Triumphantly here today (as your generals sit grinning behind a marble table in one of Saddam's palaces), victory is gone tomorrow (as the IEDs start to explode and the suicide car bombs begin to mount). In the case of the Cold War, the question remains: Was that victory actually gone yesterday? Was it gone by the time officials danced their victory jigs in the corridors of the Pentagon and the White House?
In retrospect, it may be -- as perceptive scholars of imperial decline like Immanuel Wallerstein have long argued -- that we were already definitively on the way down; or, put another way, that there was no victor but there were two losers in the Cold War; that the Soviet Union, the weaker of the two great powers, simply imploded first; while the U.S., enwreathed in a rhetoric of triumph and self-congratulation, was slowly making its way to the door without waving goodbye.

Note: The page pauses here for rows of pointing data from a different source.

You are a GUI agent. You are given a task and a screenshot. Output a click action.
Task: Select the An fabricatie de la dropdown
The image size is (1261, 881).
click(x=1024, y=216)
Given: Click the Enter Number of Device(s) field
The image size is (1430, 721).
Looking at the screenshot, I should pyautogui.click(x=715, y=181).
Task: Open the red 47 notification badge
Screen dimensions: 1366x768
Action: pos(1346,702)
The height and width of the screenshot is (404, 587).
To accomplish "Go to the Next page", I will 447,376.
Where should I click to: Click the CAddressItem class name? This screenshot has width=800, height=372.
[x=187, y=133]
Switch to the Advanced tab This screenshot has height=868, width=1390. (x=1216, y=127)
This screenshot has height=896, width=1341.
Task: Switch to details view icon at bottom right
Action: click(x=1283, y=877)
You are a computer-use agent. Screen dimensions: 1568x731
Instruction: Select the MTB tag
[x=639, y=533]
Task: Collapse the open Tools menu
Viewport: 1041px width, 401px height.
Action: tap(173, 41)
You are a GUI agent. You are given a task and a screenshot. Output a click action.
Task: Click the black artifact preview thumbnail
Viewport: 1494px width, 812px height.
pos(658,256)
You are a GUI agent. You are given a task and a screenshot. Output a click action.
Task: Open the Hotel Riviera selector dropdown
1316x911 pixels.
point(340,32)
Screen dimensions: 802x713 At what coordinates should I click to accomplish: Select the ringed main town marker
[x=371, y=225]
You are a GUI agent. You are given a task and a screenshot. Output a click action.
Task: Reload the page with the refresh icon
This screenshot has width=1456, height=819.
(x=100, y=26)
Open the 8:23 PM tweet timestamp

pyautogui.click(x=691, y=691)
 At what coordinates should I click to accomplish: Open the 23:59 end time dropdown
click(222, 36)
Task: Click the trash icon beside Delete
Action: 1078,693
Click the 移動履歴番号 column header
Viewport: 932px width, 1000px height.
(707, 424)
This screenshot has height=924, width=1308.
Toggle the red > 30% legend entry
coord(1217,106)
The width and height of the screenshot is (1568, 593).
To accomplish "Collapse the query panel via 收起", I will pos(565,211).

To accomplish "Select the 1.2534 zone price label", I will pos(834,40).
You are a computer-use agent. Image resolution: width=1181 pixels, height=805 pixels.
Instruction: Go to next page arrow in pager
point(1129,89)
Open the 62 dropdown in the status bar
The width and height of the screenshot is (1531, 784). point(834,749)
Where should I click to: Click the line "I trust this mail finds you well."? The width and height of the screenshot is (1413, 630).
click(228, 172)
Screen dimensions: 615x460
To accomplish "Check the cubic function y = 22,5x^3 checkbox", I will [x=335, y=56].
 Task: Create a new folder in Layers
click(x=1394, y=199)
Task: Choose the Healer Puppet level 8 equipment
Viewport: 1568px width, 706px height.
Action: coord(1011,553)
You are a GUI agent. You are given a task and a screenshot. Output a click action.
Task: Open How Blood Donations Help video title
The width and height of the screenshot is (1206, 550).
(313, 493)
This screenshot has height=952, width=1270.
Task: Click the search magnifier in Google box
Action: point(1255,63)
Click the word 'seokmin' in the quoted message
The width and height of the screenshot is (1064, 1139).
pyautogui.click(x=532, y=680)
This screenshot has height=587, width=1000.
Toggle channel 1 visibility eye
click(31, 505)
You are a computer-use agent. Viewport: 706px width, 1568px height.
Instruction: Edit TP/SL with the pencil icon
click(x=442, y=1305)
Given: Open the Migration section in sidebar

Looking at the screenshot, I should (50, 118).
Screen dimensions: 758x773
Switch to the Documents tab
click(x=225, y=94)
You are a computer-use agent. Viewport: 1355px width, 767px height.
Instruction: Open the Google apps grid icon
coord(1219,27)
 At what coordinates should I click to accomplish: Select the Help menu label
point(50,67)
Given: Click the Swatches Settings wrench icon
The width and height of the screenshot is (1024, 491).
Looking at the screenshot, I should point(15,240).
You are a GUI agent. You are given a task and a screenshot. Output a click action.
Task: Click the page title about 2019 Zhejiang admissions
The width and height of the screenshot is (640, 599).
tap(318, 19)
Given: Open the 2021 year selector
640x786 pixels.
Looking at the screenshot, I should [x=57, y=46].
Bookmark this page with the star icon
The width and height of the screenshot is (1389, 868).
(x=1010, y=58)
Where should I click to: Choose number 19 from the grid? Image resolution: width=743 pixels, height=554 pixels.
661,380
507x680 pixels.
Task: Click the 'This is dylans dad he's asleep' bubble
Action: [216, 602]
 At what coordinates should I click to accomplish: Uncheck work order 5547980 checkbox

In the fifteen years since the USSR evaporated, most indices of power, especially military power, have been challenged. To offer but a single sobering example, historian Gabriel Kolko, discussing how destructive power has been "democratized," points out that:
"U.S. power has been dependent to a large extent on the country's highly mobile navy. But ships are increasingly vulnerable to missiles, and while they are a long way from finished, they are more and more circumscribed tactically and, ultimately, strategically… [Iran, for example] possesses large quantities of [cruise] missiles, and US experts believe they may very well be capable of destroying aircraft-carrier battle groups. All attempts to devise defenses against these rockets, even the most primitive, have been expensive failures, and anti-missile technology everywhere has remained, after decades of effort and billions of dollars, unreliable."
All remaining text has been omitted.